Lets play a game. There is an envelope and it has some amount of money inside. Now lets say that I am given the option to look/not look into the envelope. I then decide if I want to cooperate, in which we split the money, or defect, in where I take it all. You being the second player, can then choose if you want to continue this game or quit. What would you do if I defected? A understandable answer would be to retaliate and quit the game and thus blocking me from gaining any future earnings. If I cooperated, you would then continue the game in hopes that I would cooperate again in the next round. But what if I looked first and then made my decision?

At first glance it seems as though the only two factors in play when calculating a Nash Equilibrium would be my choice, cooperate or defect, and your choice, quit or continue. In which you continue the game only when I cooperate. However, what if you implemented a different strategy where if I decided to look inside the envelope you would quit even if I cooperated. Would you gain anything? Would it change the game? Well as it turns out it does. Although the choice to look has no effect on the payoffs of the game it still, however, effects the player’s strategies and thus, the Nash Equilibrium of the game.

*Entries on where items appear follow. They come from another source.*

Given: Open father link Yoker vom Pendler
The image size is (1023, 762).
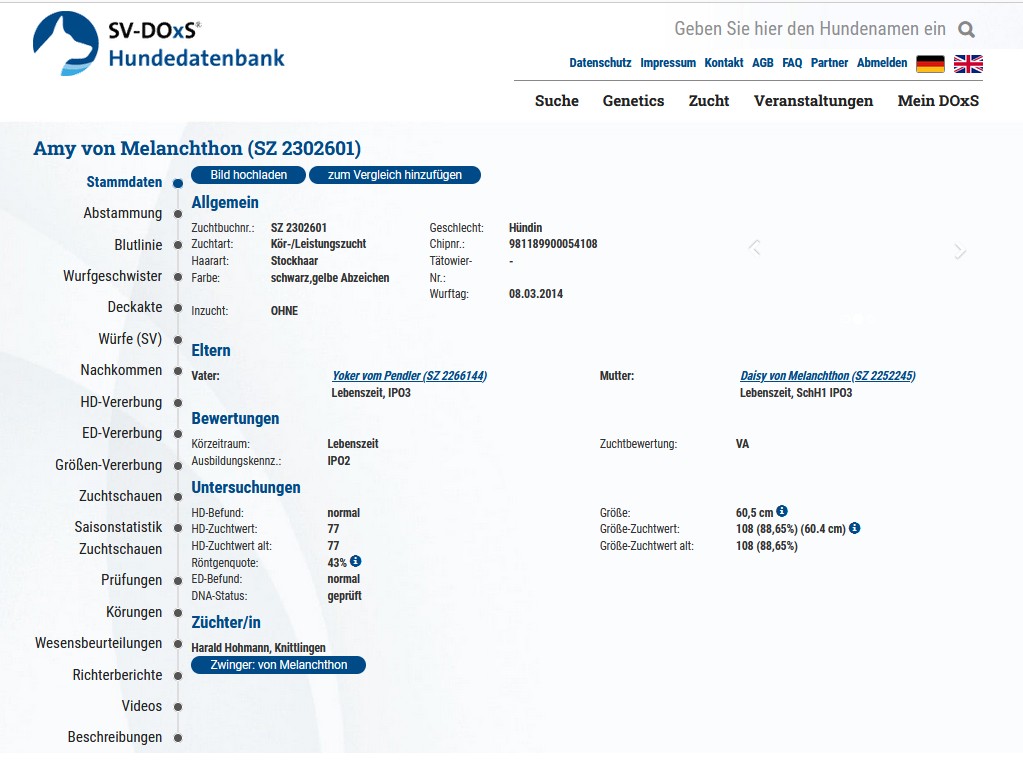Looking at the screenshot, I should point(409,376).
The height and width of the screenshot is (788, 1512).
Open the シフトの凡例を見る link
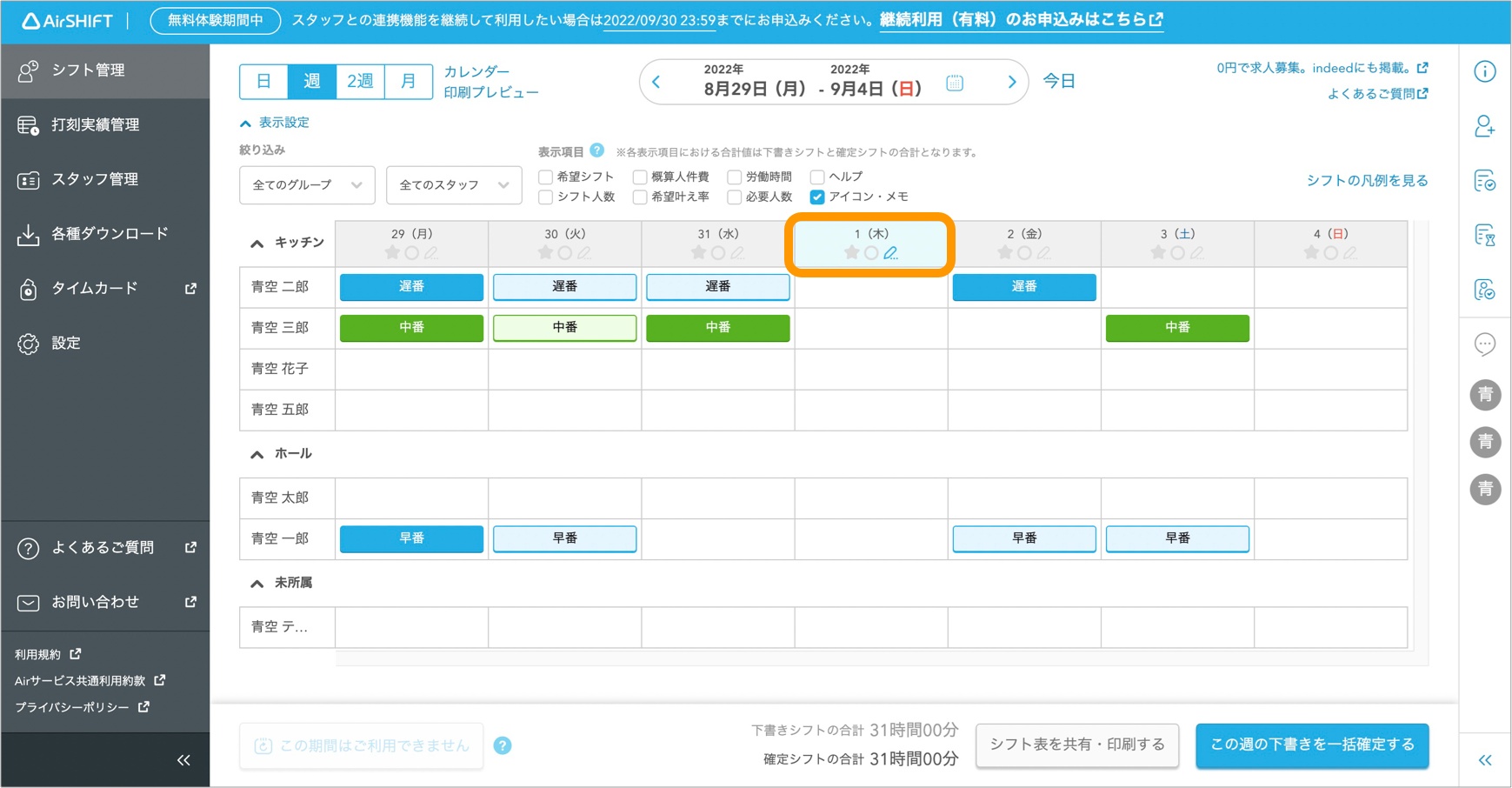tap(1367, 181)
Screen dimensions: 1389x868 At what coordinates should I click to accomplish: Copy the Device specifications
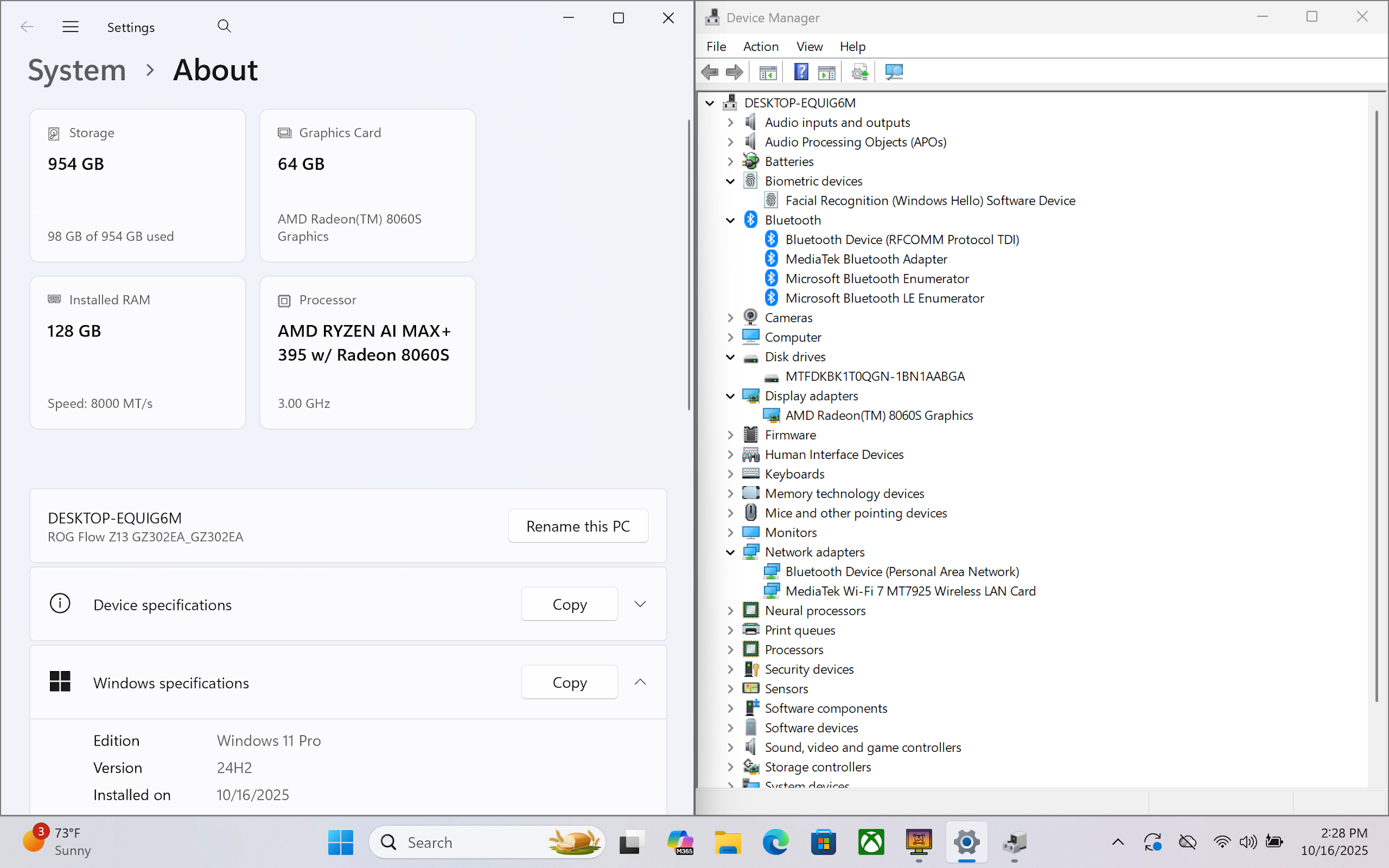coord(569,604)

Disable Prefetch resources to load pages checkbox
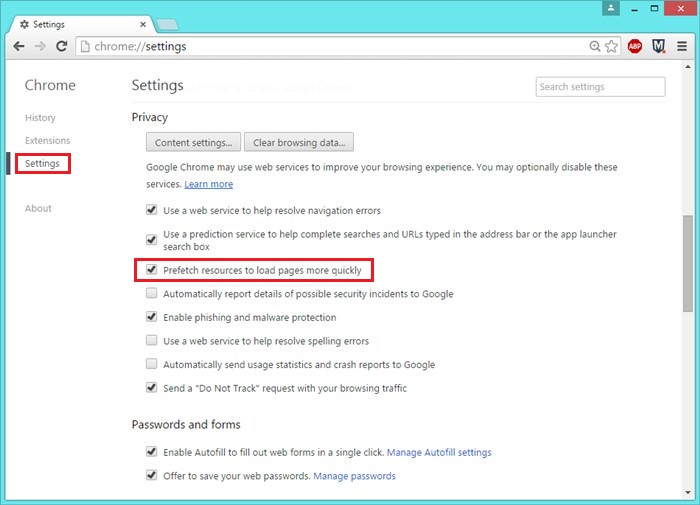pyautogui.click(x=152, y=270)
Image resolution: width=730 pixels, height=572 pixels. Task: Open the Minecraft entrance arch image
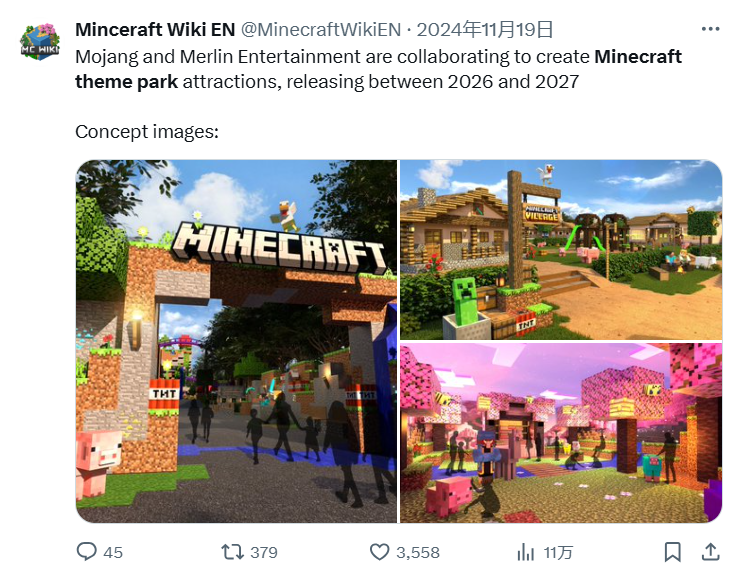tap(237, 341)
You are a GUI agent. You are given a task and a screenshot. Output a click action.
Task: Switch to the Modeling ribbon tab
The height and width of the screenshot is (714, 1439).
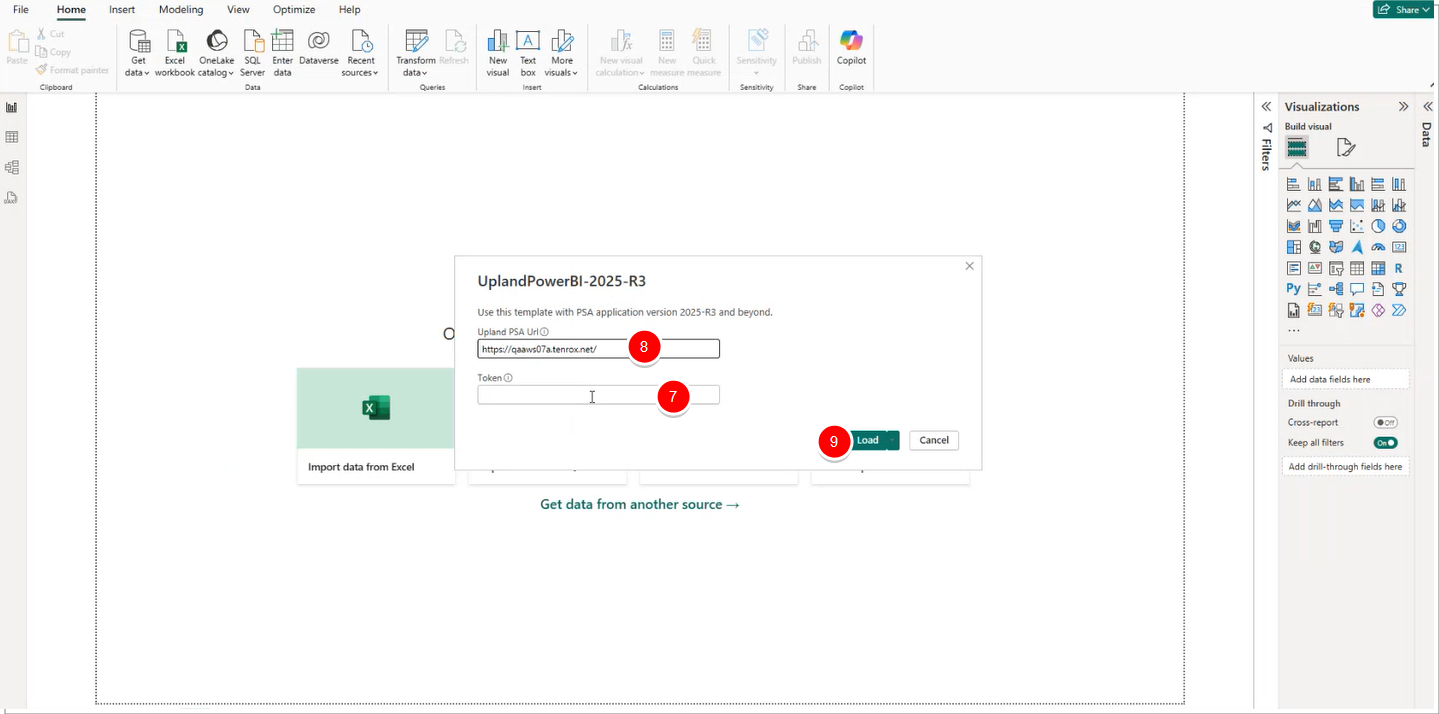pyautogui.click(x=180, y=10)
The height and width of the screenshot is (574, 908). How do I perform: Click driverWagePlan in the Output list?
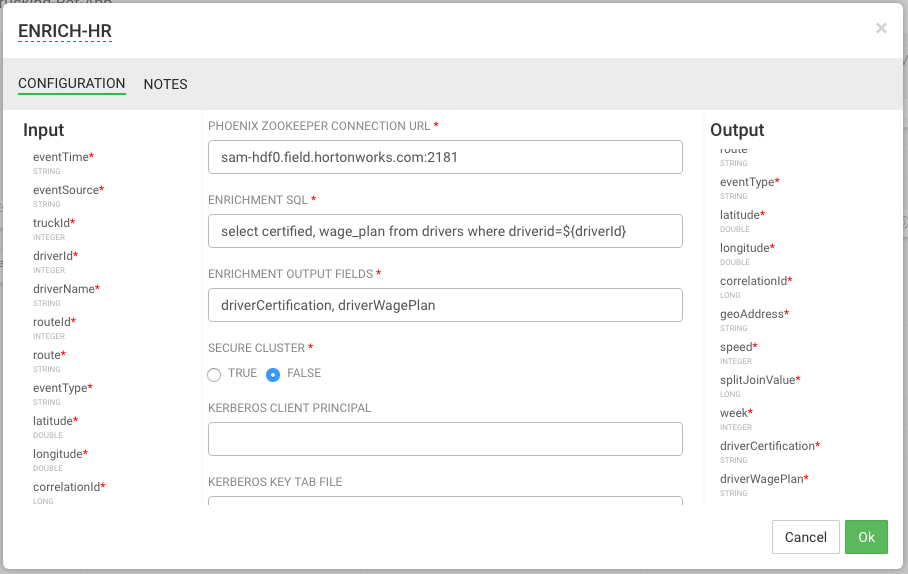761,479
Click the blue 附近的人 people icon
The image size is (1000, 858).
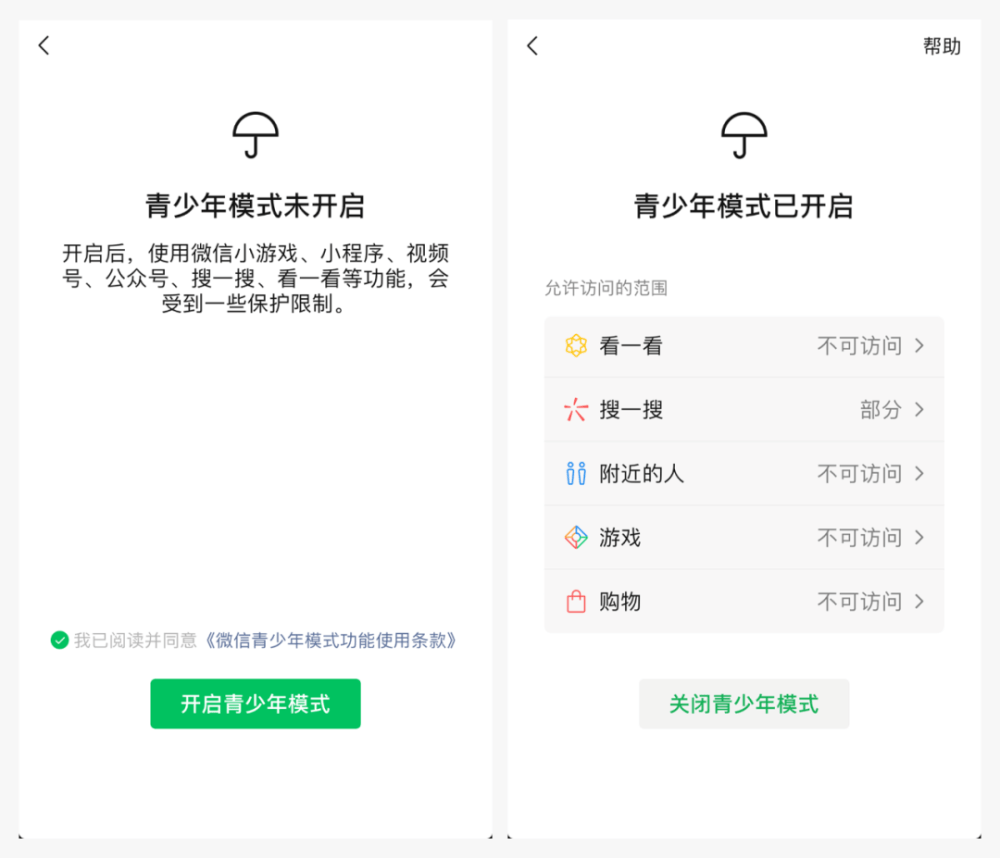coord(576,473)
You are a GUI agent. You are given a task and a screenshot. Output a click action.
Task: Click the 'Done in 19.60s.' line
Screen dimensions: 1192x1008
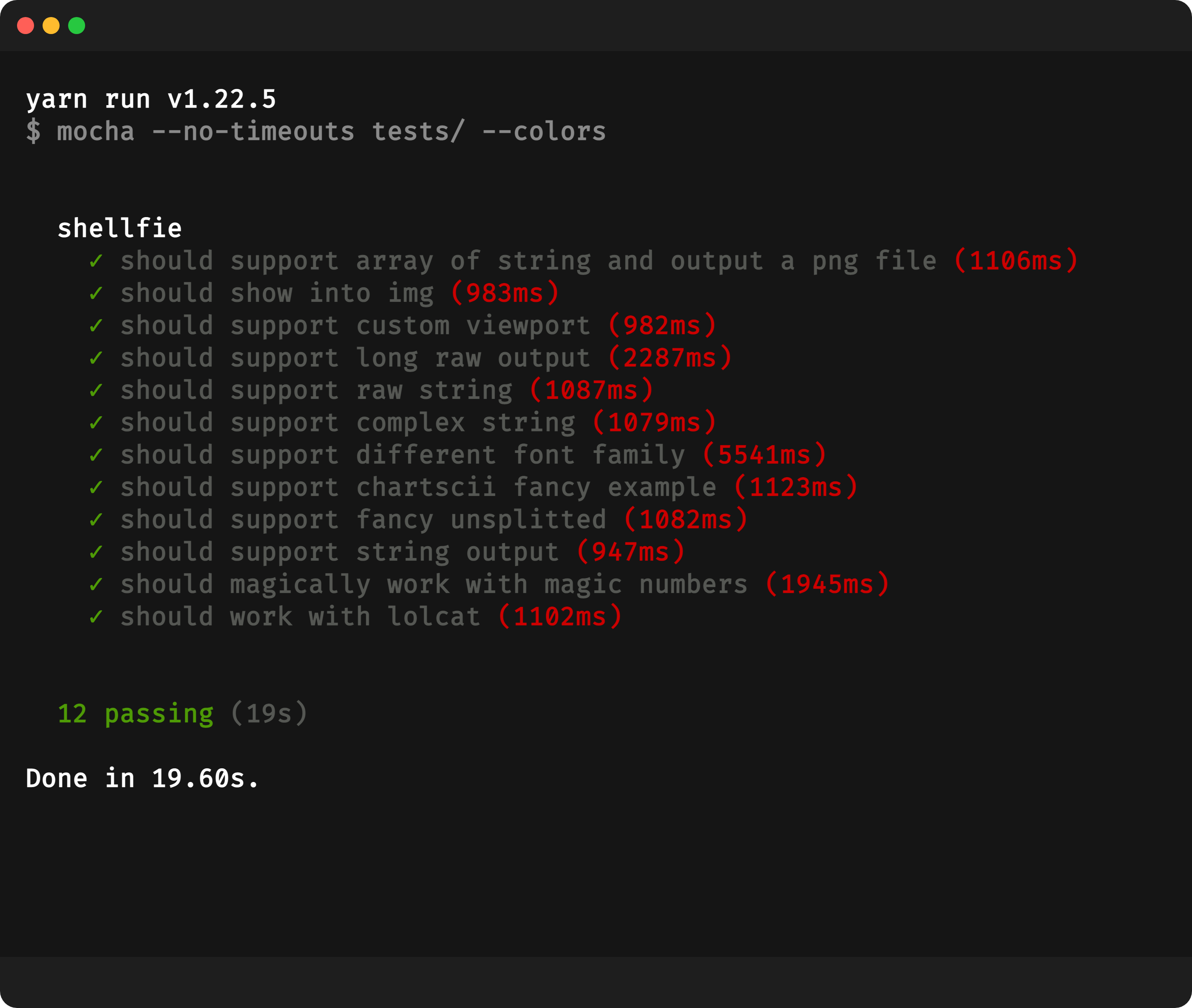(x=142, y=779)
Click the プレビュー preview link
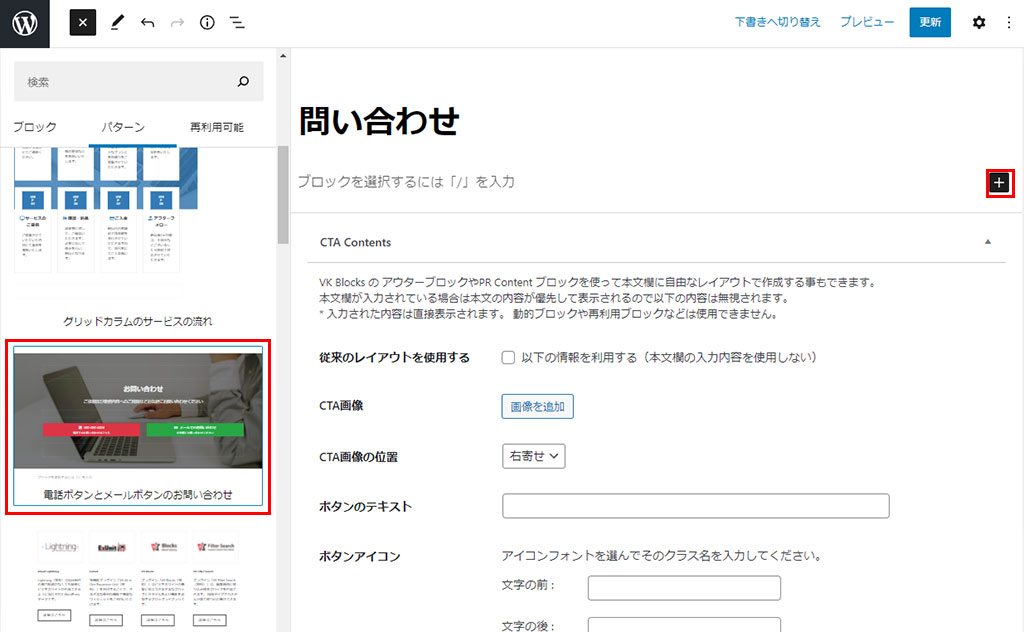This screenshot has width=1024, height=632. coord(867,22)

How does this matter in real life. Let us take for example another game: The Dating Game. Now let’s say that you are known to be very strict when it comes to your significant other. Your strategy is thus: If they flirt (look) at another person (envelope) you then quit (break-up). People will then know this strategy and boom no more flirting. OK, perhaps that isn’t the best strategy and really is just trying to illustrate a point. It is important whether a person looks/doesn’t look. For example, in the envelope game there are two type of defectors those who look then defect and those who don’t look and defect. Obviously the person who didn’t look then defected is seen more negatively since they chose to defect regardless of what was in the envelope. We can take this idea and apply it to our everyday life: What should I do if someone asks me for a favor I know i’m not going to do regardless what it is? This is where game theory and Pérez-Escudero come into play.  “I will first ask what favor is it, and then present an excuse. My asking here would be a false signal that prevents you from realizing that I’m such a bad person that I would not grant you even the smallest favor.”